4. Problems in concept
However, the most serious problem is even deeper - that many do not understand well enough why smart contracts are needed, what they can, what they cannot and how they work. In the worst case, this results in a smart contract:
Not smart:
- Poorly written - does what is written, but not what is intended.
- Strongly tied to the backend and / or frontend - and this code is no longer a smart contract, it is executed in the usual way, and its execution is fully controlled by the server administrator.
Not a contract:
- It does not fix the obligations of the parties - for example, ICO sells its tokens for ETH, but tokens are essentially candy wrappers, since They do not impose any restrictions or obligations on the person who released them.
- Allows unilateral changes - and it turns out that one of the parties can change the contract after its signing.
Life example : the contract owner can arbitrarily change the capitalization, the rate and duration of the sale of a token:

Not needed:
- The smart contract was added not because it was technically necessary, but in attempts to figure out what to do on smart contracts and ride the hype wave;
- We tried to think up how to fasten smart contracts to an existing product.

Smart contract as a security threat to blockchain startups
What is the result?

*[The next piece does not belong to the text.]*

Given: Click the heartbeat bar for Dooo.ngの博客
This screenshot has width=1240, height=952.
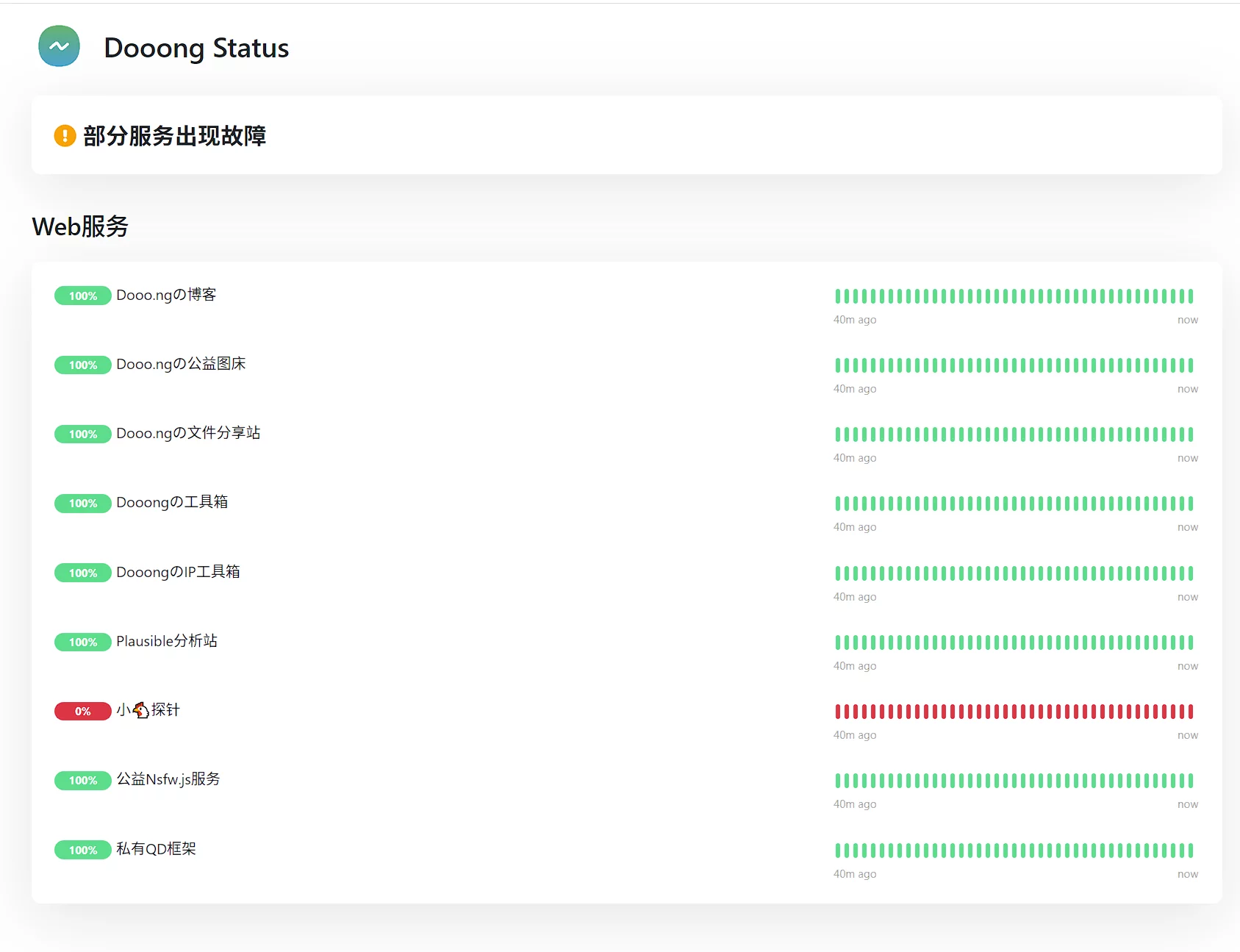Looking at the screenshot, I should 1014,296.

They wanted a fashionable, safe, blockchain, but we get expensive unsupported code that threatens security and is not needed at all. We wanted our smart contracts to be executed “exactly as they were programmed, without any possibility of downtime, censorship, fraud or third-party intervention”, and in the end they are really executed as they are written - they are only written with a vulnerability. And we can only wave the handle of their funds. Well, or make a hardfork (thus actually discrediting the original idea itself), if because of the vulnerability, the creators of Ethereum lost money.

How to write secure smart contracts
In fact, of course, everything is not so bad. I just exaggerate in trying to draw attention to some important, in my opinion, moments. In general, the region is developing, people learn, including security.
If the reader decides to write a smart contract, I would advise:
- understand why you need (and need) a smart contract;
- get from the customer or write their own TZ;
- calculate the time;
- use development and testing tools ( Truffle , Remix , SmartCheck , Solhint or Solium linter );
- write tests;
- conduct several independent audits and bug bounty;
- monitor the safety of the remaining components of the project (website, Twitter, etc.).
By following these simple recommendations, you can avoid most of the problems described above (from hard forks, however, this still will not save).
The article was created in collaboration with Evgeny Marchenko ( eMarchenko ).